In the new molecule—which Jayasinghe-Arachchige designed on the University of Miami supercomputer with Prabhakar’s guidance—the third strand differs in structure from the other two strands. Her quantum mechanical calculations showed that the more complex, non-symmetrical, three-stranded structure, known as a “heterotrimeric” coil, expanded the catalytic performance of homotrimeric artificial metalloenzymes—a finding that Pecoraro and his team confirmed with experiments in his Michigan lab.
“Our techniques are different, but complimentary,” Prabhakar said. “What we do the Pecoraro group cannot do, and what they do, we cannot do. We model molecules on the computer so we can predict their structural properties and the mechanism of their formations. They use our models to build the real thing, and in this case that is the first example of a natural heterotrimeric molecule.”
Most lay people would probably find the study as incomprehensible as its title: “Heteromeric three-stranded coiled coils designed using a Pb(II)(Cys)3 template mediated strategy.” But the bottom line, Prabhakar said, is that the collaborative research conducted in Miami and Michigan opens the door to a new strategy for achieving the creation of artificial enzymes that work as well as natural enzymes.
In addition to Pecocaro, Prabhakar, and Jayasinghe-Arachchige, other co-authors of the study include Prabhakar’s former graduate student, Thomas J. Paul, now at the University of Michigan; Audrey E. Tolbert, Catherine S. Ervin, and Kosh P. Neupane, also from the University of Michigan; and Leela Ruckthong, from King Mongkut’s University of Technology, in Thailand.
Now in her last year of study for her doctorate in chemistry, Jayasinghe-Arachchige said she remains fascinated by the advances in computational chemistry techniques that allowed her to model the chemical structures and reactions of the new molecule. “I’m excited that our findings will create new avenues toward the development of efficient artificial enzymes that can be used to enhance the quality of life,’’ said Jayasinghe-Arachchige, “and as a woman in a field where women are underrepresented, I hope this study will motivate women to join the fascinating world of STEM fields.”
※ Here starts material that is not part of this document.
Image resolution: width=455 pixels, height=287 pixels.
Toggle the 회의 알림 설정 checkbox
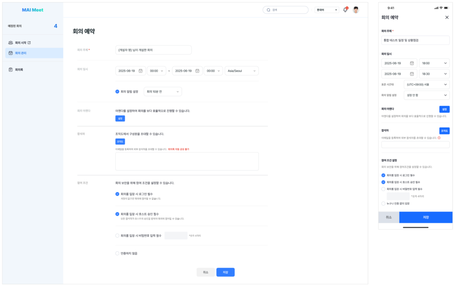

SOURCE: NEWS@TheU, March 6, 2020 | by Maya Bell
Three-stranded coiled coils are peptide structures constructed from amphipathic heptad repeats. Here we show that it is possible to form pure heterotrimeric three-stranded coiled coils by combining three distinct characteristics: (1) a cysteine sulfur layer for metal coordination, (2) a thiophilic, trigonal pyramidal metalloid (Pb(II)) that binds to these sulfurs and (3) an adjacent layer of reduced steric bulk generating a cavity where water can hydrogen bond to the cysteine sulfur atoms. Cysteine substitution in an a site yields Pb(II)A2B heterotrimers, while d sites provide pure Pb(II)C2D or Pb(II)CD2 scaffolds. Altering the metal from Pb(II) to Hg(II) or shifting the relative position of the sterically less demanding layer removes heterotrimer specificity. Because only two of the eight or ten hydrophobic layers are perturbed, catalytic sites can be introduced at other regions of the scaffold. A Zn(II)(histidine)3(H2O) centre can be incorporated at a remote location without perturbing the heterotrimer selectivity, suggesting a unique strategy to prepare dissymmetric catalytic sites within self-assembling de novo-designed proteins.